> TASK PROMPT: Your output consists solely of the lines from the one that contains "The width and" to the end of the material, each reproduced exactly; pictures do not belong in it.

> SOURCE DATA:
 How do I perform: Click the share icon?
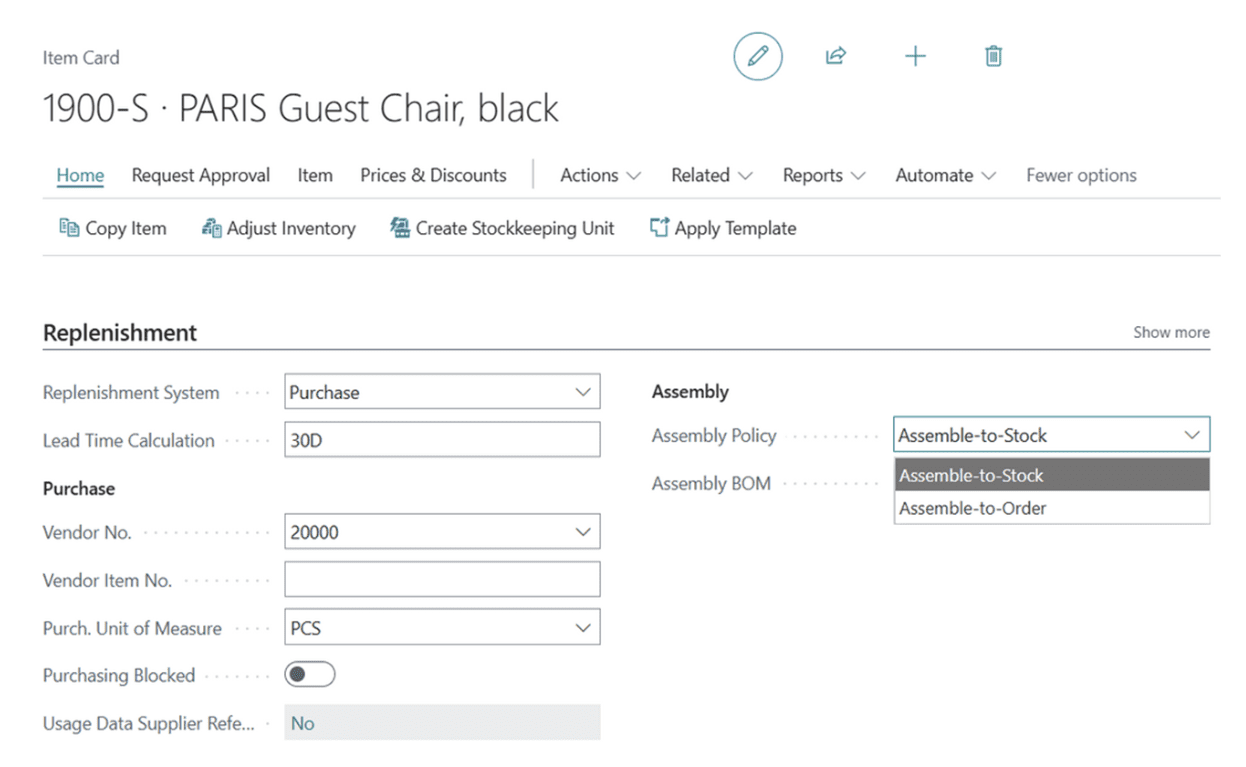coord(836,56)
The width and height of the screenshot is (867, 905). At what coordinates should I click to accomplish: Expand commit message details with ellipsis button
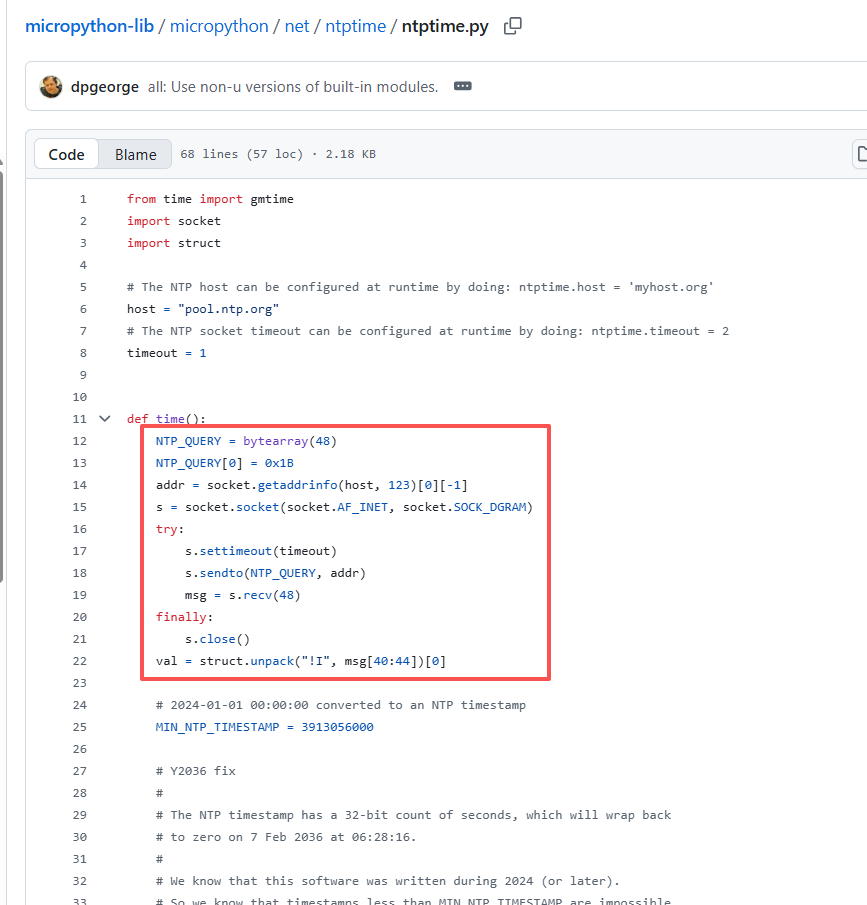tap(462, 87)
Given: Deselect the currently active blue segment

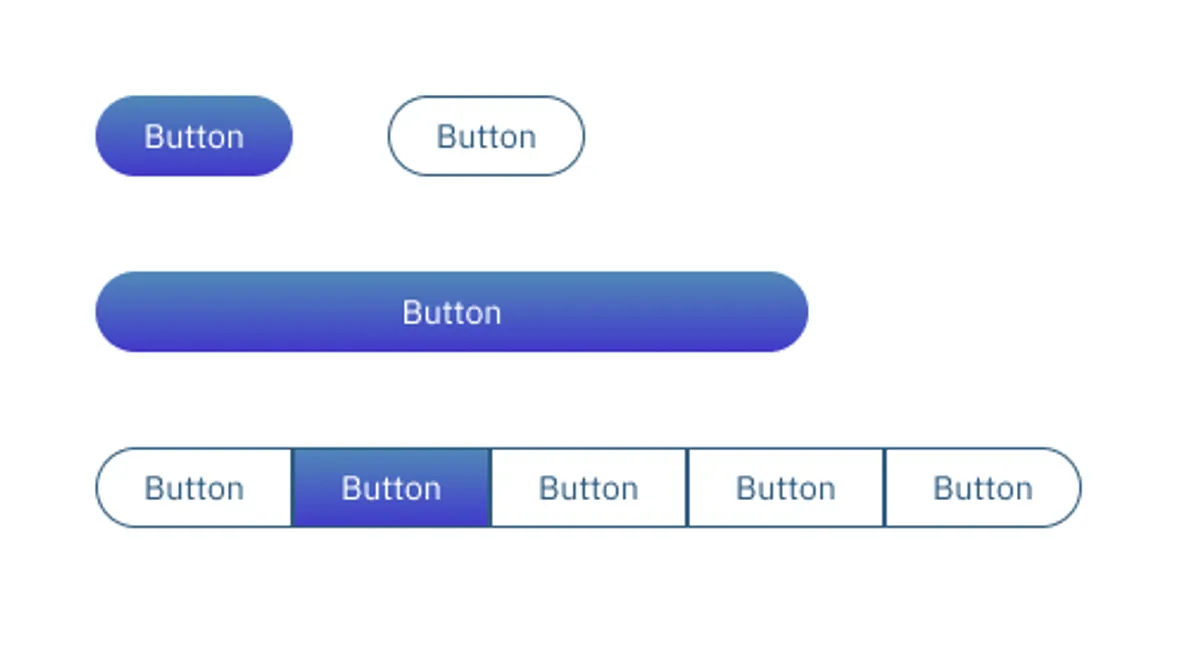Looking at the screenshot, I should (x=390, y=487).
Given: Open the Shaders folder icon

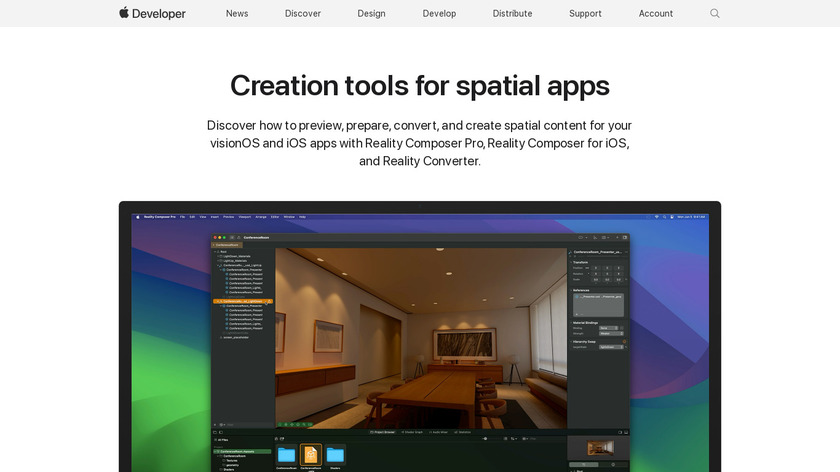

> RESULT FOR THIS EXERCISE:
The width and height of the screenshot is (867, 905). At what coordinates should I click to accomplish: Expand commit message details with ellipsis button
tap(462, 87)
Given: Deselect the currently active blue segment

Looking at the screenshot, I should (x=390, y=487).
Given: Open the Shaders folder icon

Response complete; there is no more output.